===== INPUT RECORDS =====

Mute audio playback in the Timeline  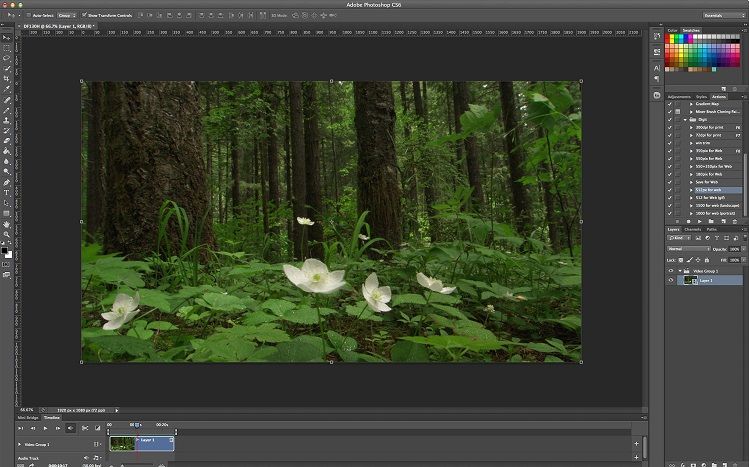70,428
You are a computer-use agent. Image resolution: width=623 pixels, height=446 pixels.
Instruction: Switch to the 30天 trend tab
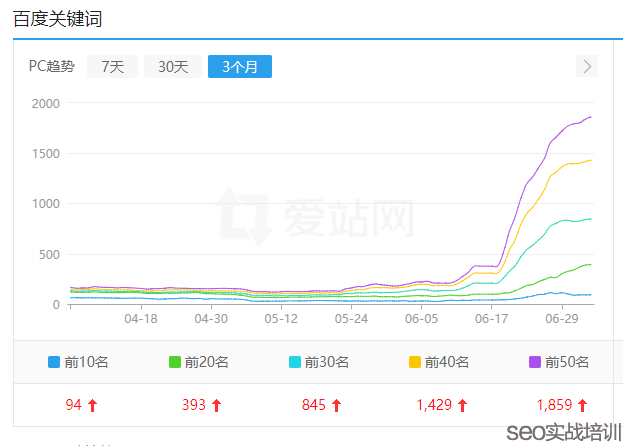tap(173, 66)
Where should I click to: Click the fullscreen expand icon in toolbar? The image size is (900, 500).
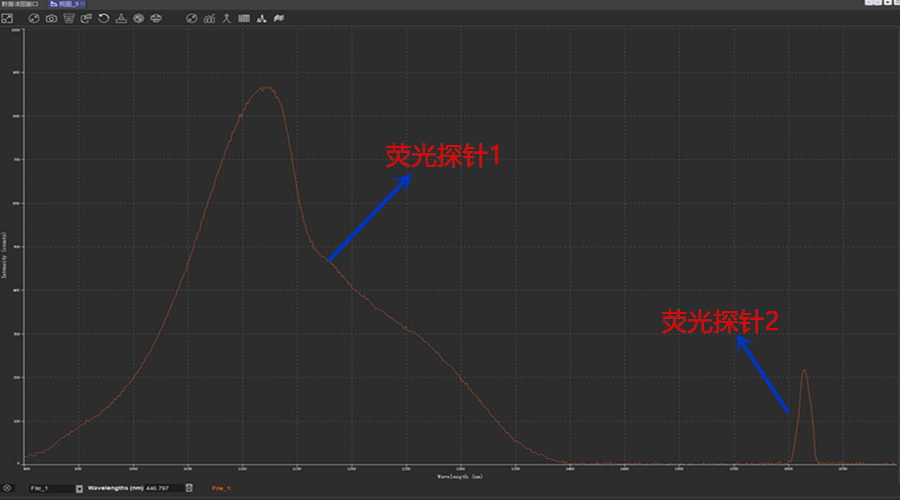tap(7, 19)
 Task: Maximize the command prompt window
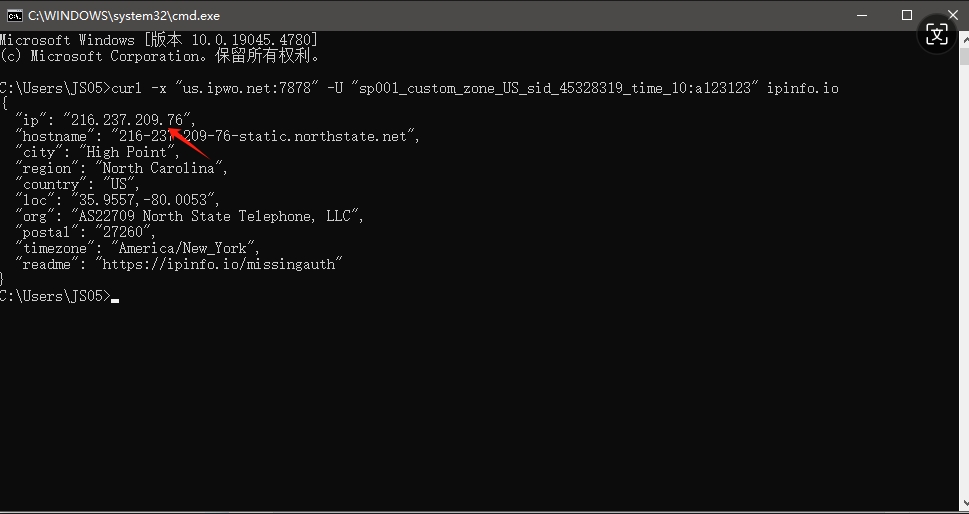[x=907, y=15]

=====

WHAT THE TASK REQUIRES -> Your answer must be an exact copy of the lines from the line with "You are a computer-use" to the final line of the data, both ends included, and no pictures.

SOLVED PROBLEM ->
You are a computer-use agent. Image resolution: width=623 pixels, height=446 pixels.
Instruction: Switch to the 30天 trend tab
tap(173, 66)
Where should I click to: Click the fullscreen expand icon in toolbar? The image size is (900, 500).
tap(7, 19)
 Task: Maximize the command prompt window
[x=907, y=15]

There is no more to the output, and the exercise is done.